Les allégations à l'encontre du défendeur
[8] Il y a lieu de reproduire ici tous les paragraphes de la Requête introductive d'instance qui portent sur la ou les fautes reprochées à M. Lefebvre:
«1- Le 23 mai 2004, la demanderesse s'est blessé (sic) alors qu'elle s'est cognée la tête sur un lit appartenant au défendeur;
2- Au moment de l'incident la demanderesse était l'invitée du défendeur; alors qu'elle était assise dans le lit elle s'est laissée tomber sur le dos sans se méfier, le coté (sic) gauche de sa tête a heurté le cadre de bois qui dépassait le matelas;
3- La situation était dangereuse parce que le cadre du lit qui était conçu pour un matelas d'eau était employé pour supporter un simple matelas sans sommier; (………)
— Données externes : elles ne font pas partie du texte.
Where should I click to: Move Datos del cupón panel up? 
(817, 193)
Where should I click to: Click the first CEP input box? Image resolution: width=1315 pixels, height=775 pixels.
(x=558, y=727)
4- La demanderesse en cognant le coté (sic) gauche de sa tête s'est senti (sic) très faible, n'a pas bougé pendant une quinzaine de minutes, a ressenti une résonance dans la tête et des vertiges; quelques heures après l'accident elle a commencé à perdre l'audition dans son oreille droite;
27- L'accident en question et les dommages qui en sont résultés sont dû uniquement aux faits fautes et négligences du défendeur qui a aménagé les lieux et toléré une situation qu'il savait ou aurait dû savoir être dangereuse pour la santé et la sécurité des personnes.»
[9] Ceci étant clairement défini, le Tribunal entend maintenant procéder à la narration des faits tels qu'ils ressortent de la preuve qui inclut, outre les témoignages de Mme Létourneau et de M. Lefebvre (les deux seuls témoins de l'événement), certaines pièces documentaires [1] , ainsi qu'un extrait de l'interrogatoire avant défense de Mme Létourneau [2]
Les faits
[10] Les faits de l'affaire sont d'une remarquable simplicité et, comme l'a souligné l'un des procureurs, ne sont aucunement contestés, sinon sur des détails insignifiants.
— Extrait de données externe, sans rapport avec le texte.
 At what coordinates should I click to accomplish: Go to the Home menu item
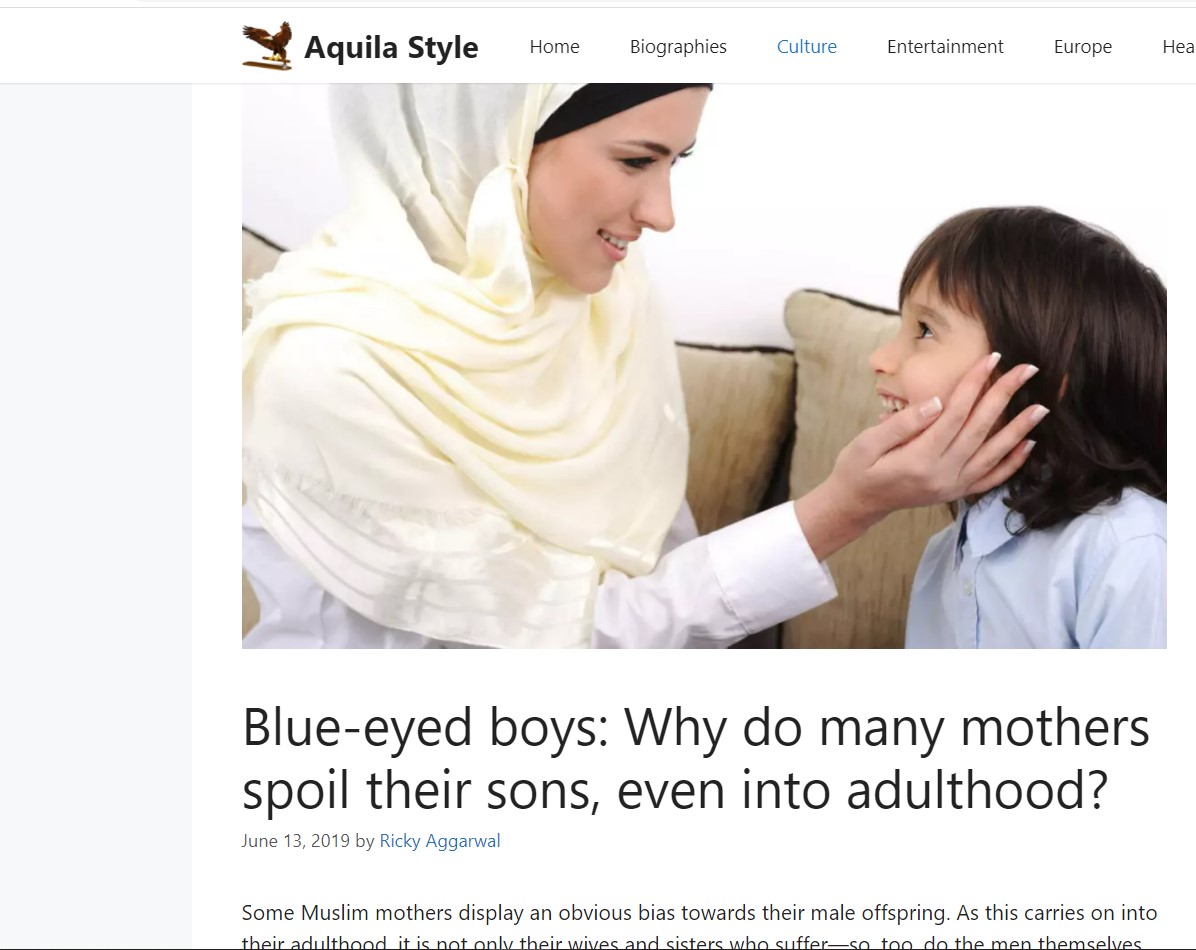point(555,47)
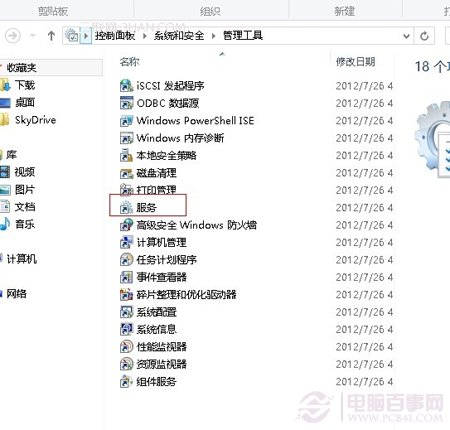Image resolution: width=450 pixels, height=430 pixels.
Task: Expand the chevron after 系统和安全 breadcrumb
Action: (213, 36)
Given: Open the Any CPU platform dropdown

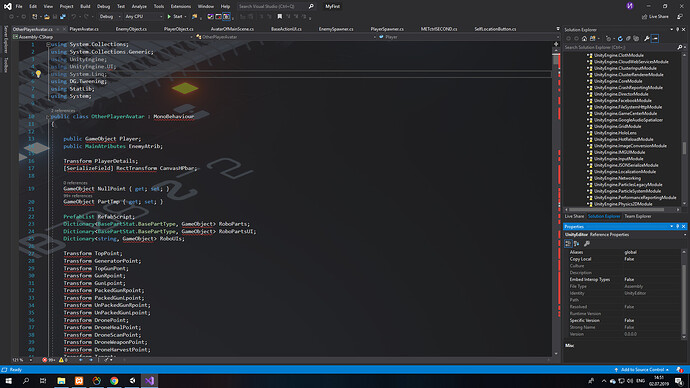Looking at the screenshot, I should tap(143, 17).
[11] Mme Létourneau et M. Lefebvre se sont rencontrés dans un bar, précisément le 28 février 2004 selon le souvenir de Mme Létourneau. Elle dira qu'il correspondait vraiment à ses attentes. Ils se revoient la semaine suivante et, petit à petit, ils se fréquentent de plus en plus.
[12] C'est vers la mi-avril que leur relation devient plus intime et qu'ils commencent à coucher ensemble soit chez Mme Létourneau, au centre-ville de Hull, soit chez M. Lefebvre à la campagne. Sur semaine, ils se téléphonent et, souvent, les fins de semaine, du vendredi ou samedi au dimanche, ils sont ensemble soit chez Madame, soit chez Monsieur.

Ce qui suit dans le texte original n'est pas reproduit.